==== Excerpt to read

Sequence analysis and transcript expression of the MEN1 gene in sporadic pituitary tumours.
Farrell WE., Simpson DJ., Bicknell J., Magnay JL., Kyrodimou E., Thakker RV., Clayton RN.
The majority of pituitary tumours are monoclonal in origin and arise sporadically or occasionally as part of multiple endocrine neoplasia type 1 (MEN1). Whilst a multi-step aetiology involving both oncogenes and tumour suppressor genes has been proposed for their development, the target(s) of these changes are less clearly defined. Both familial and sporadic pituitary tumours have been shown to harbour allelic deletion on 11q13, which is the location of the recently cloned MEN1 gene. We investigated 23 sporadic pituitary tumours previously shown to harbour allelic deletion on 11q13 with the marker PYGM centromeric and within 50 kb of the MEN1 locus. In addition, the use of intragenic polymorphisms in exon 9 and at D11S4946, and of telomeric loci at D11S4940 and D11S4936, revealed that five of 20 tumours had loss of heterozygosity (LOH) telomeric to the menin gene. However, the overall pattern of loss in informative cases was indicative of non-contiguous deletion that brackets the menin gene. Sequence analysis of all MEN1 coding exons and flanking intronic sequence, in tumours and matched patient leucocyte DNA, did not reveal mutation(s) in any of the 23 tumours studied. A benign polymorphism in exon 9 was encountered at the expected frequency, and in seven patients heterozygous for the polymorphism the tumour showed retention of both copies of the menin gene. Reverse transcription polymerase chain reaction analysis of ten evaluable tumours and four normal pituitaries revealed the presence of the menin transcript. Whilst these findings suggest that gene silencing is unlikely to be mechanistic in sporadic pituitary tumorigenesis, they do not exclude changes in the level or stability of the transcript or translation to mature protein. Our study would support and extend very recent reports of a limited role for mutations in the MEN1 gene in sporadic pituitary tumours. Alternatively, these findings may point to an, as yet, unidentified tumour suppressor gene in this region.

========
==== Listed entries

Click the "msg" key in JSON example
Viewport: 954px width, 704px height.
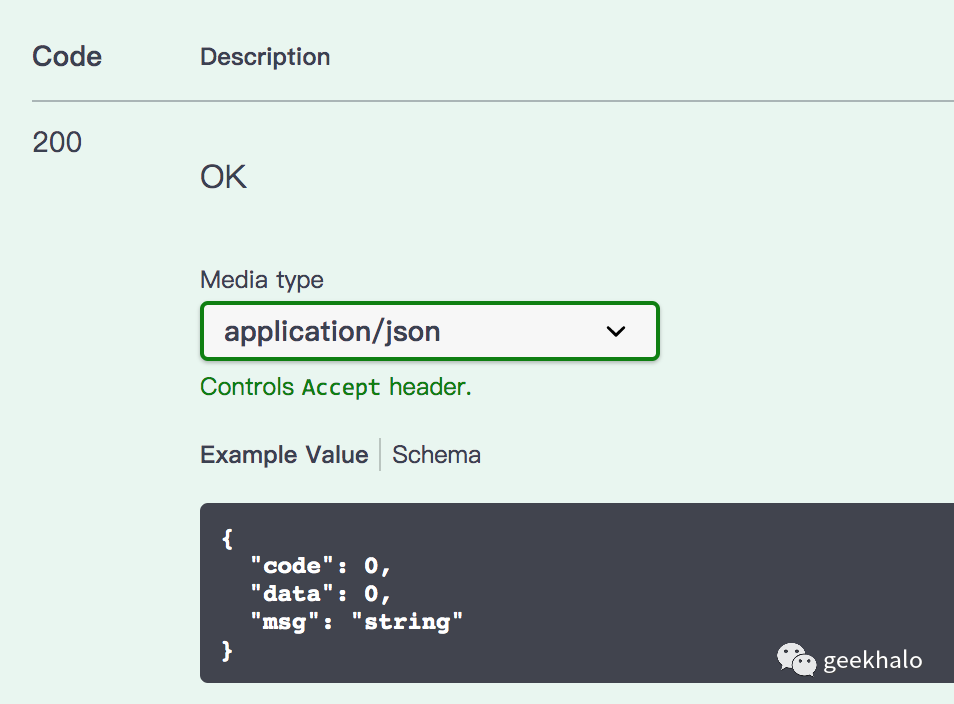click(283, 622)
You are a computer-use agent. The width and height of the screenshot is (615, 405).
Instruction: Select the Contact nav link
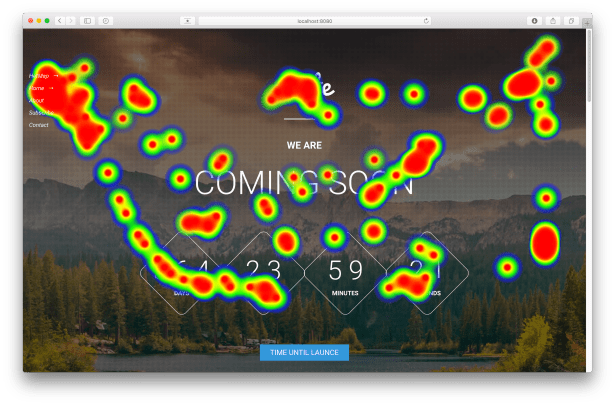39,125
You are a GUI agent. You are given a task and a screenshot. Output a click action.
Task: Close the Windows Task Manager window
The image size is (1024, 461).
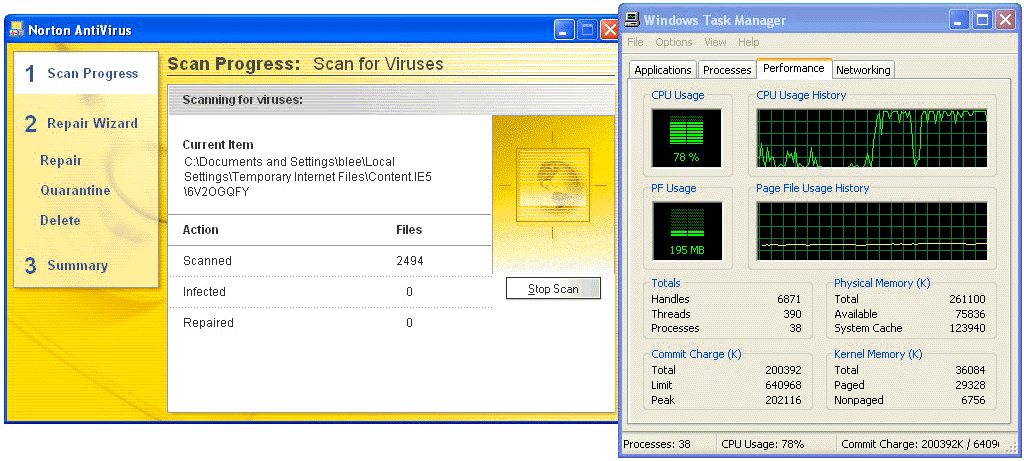(1004, 20)
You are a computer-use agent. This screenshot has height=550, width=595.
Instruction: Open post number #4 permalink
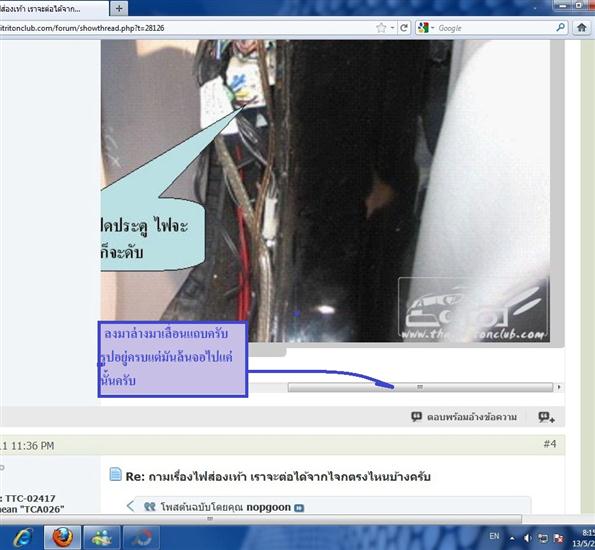click(x=550, y=444)
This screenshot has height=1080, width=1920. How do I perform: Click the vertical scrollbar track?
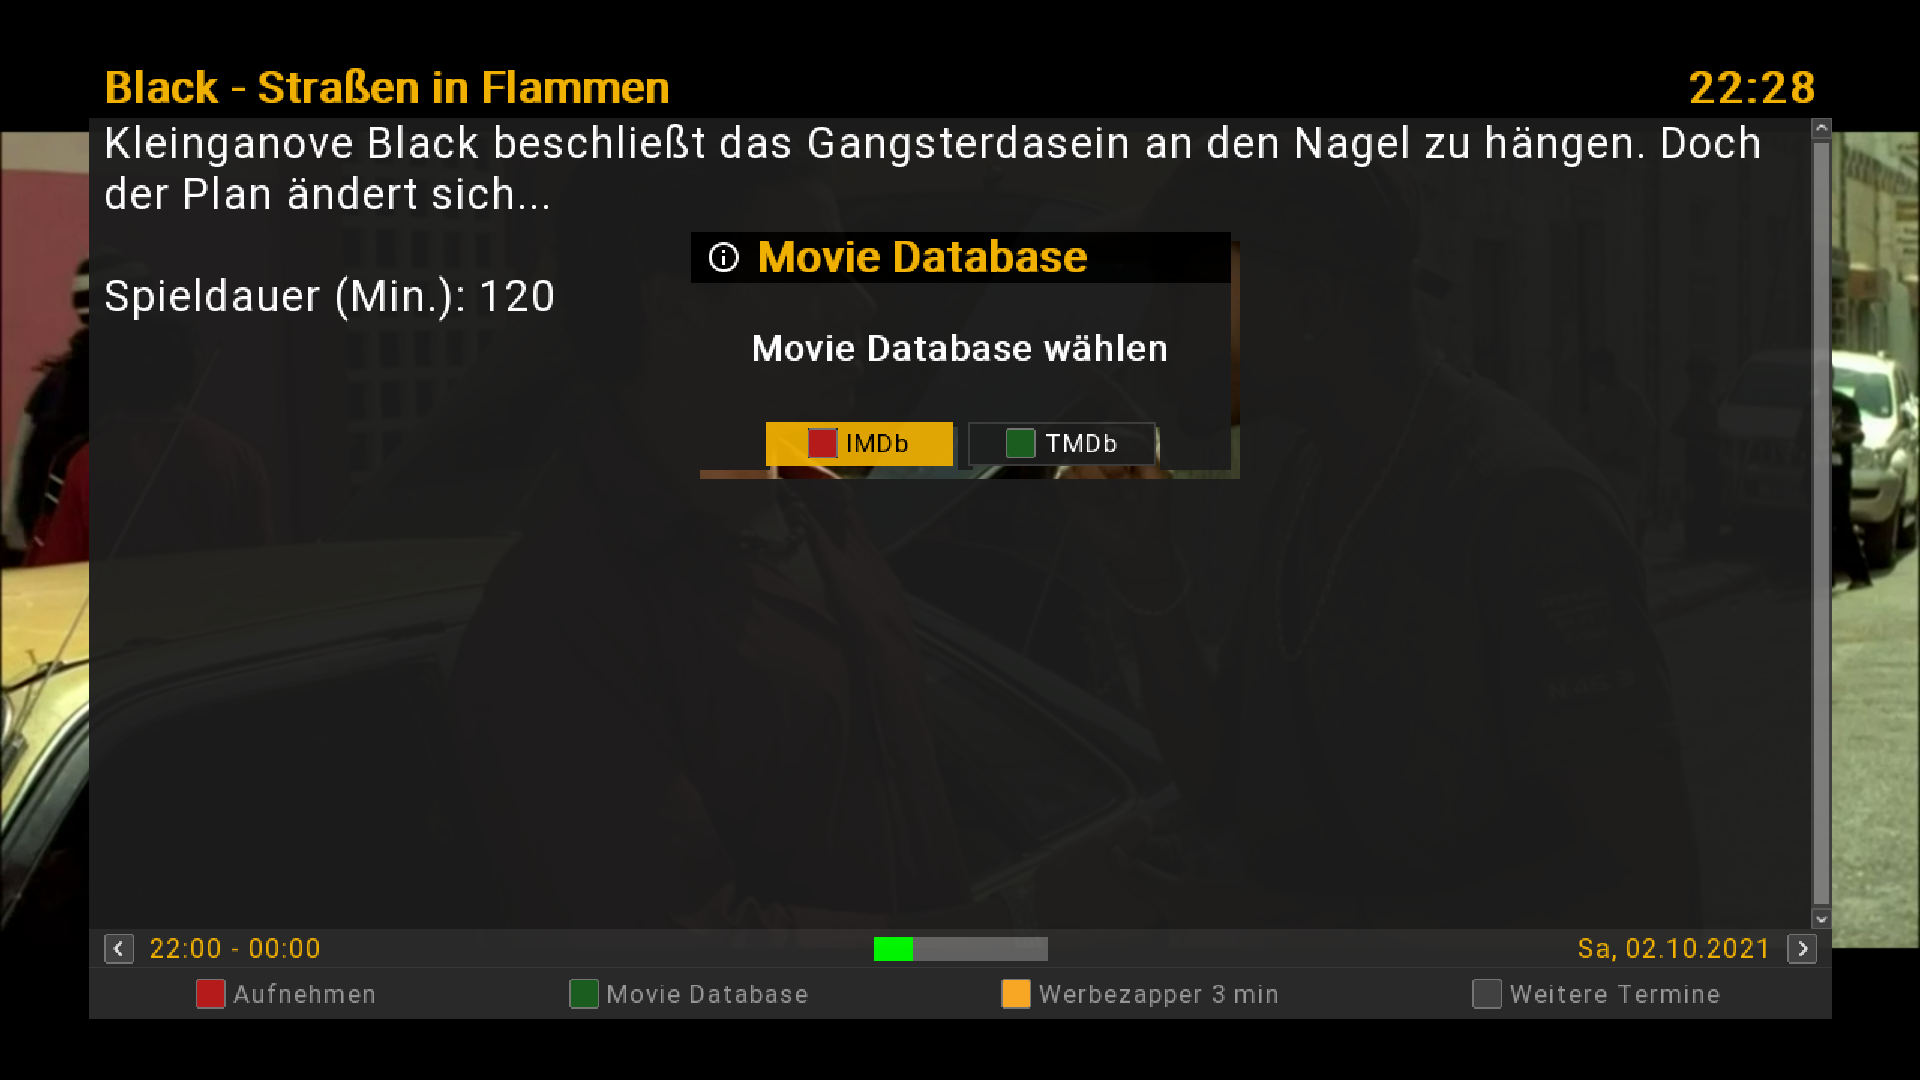point(1821,523)
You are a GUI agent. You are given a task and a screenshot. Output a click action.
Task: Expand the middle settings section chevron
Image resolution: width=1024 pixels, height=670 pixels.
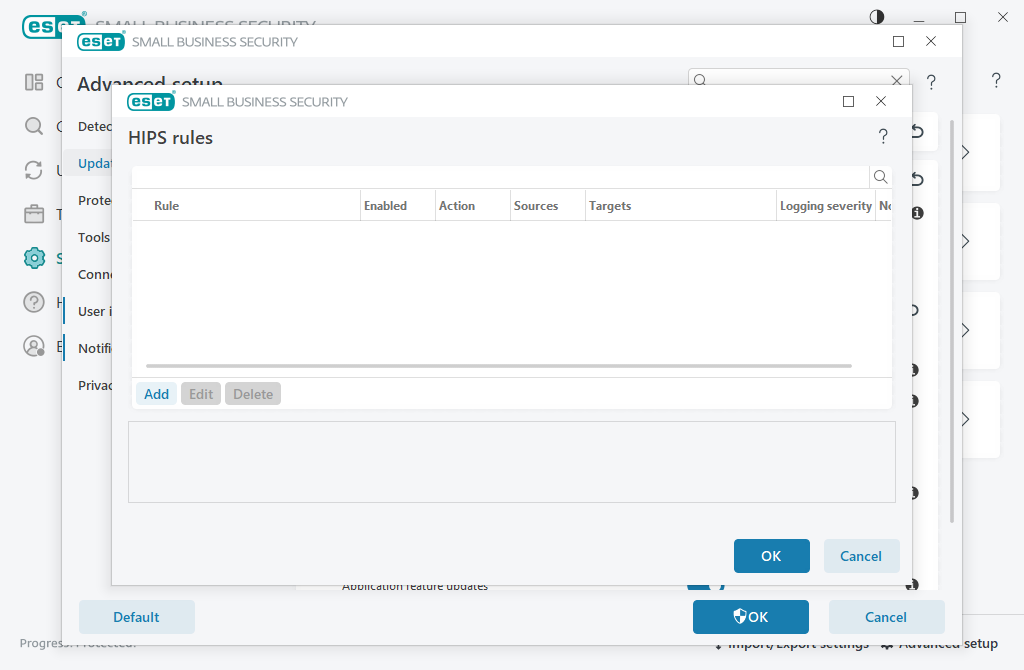point(963,330)
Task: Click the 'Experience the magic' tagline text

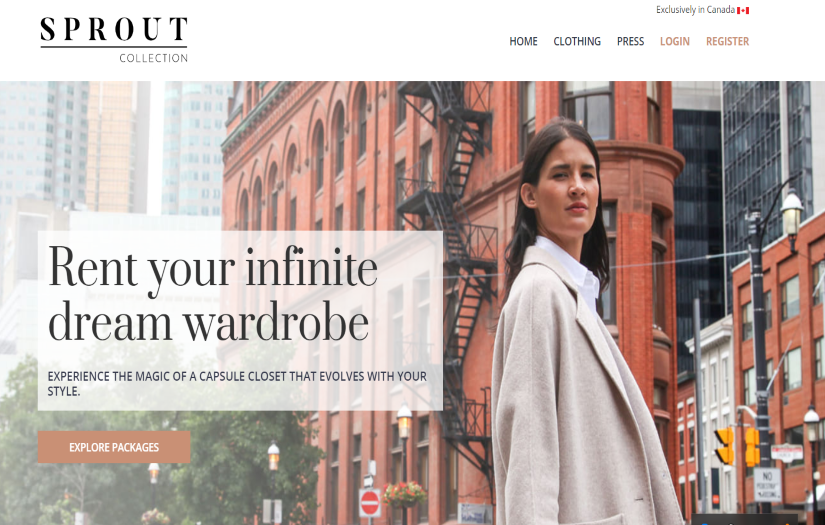Action: [x=237, y=383]
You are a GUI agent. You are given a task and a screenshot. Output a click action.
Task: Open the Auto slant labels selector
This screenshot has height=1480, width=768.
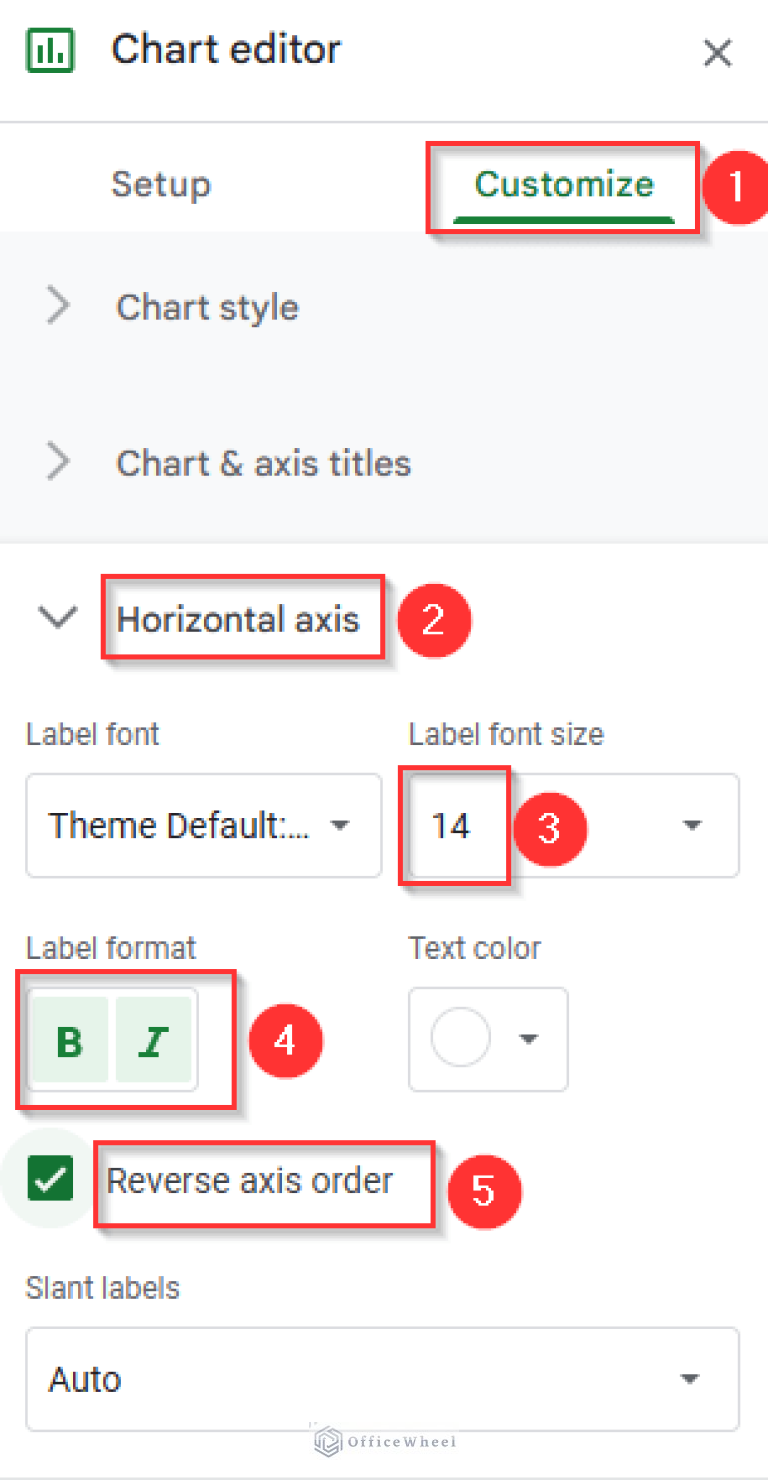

========

**Task details**. Using the abstract on the MEN1 gene in pituitary tumors, decide whether each statement agrees with it. Answer yes or no and quote the deciding words. (a) Mutations in the MEN1 gene were found in some of the 23 tumors studied. (b) The menin transcript was detected in ten evaluable tumors and four normal pituitaries. (c) Five of 20 tumors showed loss of heterozygosity telomeric to the menin gene. The data are not needed for this work.

**Solution for this task**.
(a) No: "did not reveal mutation(s) in any of the 23 tumours studied"
(b) Yes: "Reverse transcription polymerase chain reaction analysis of ten evaluable tumours and four normal pituitaries revealed the presence of the menin transcript"
(c) Yes: "five of 20 tumours had loss of heterozygosity (LOH) telomeric to the menin gene"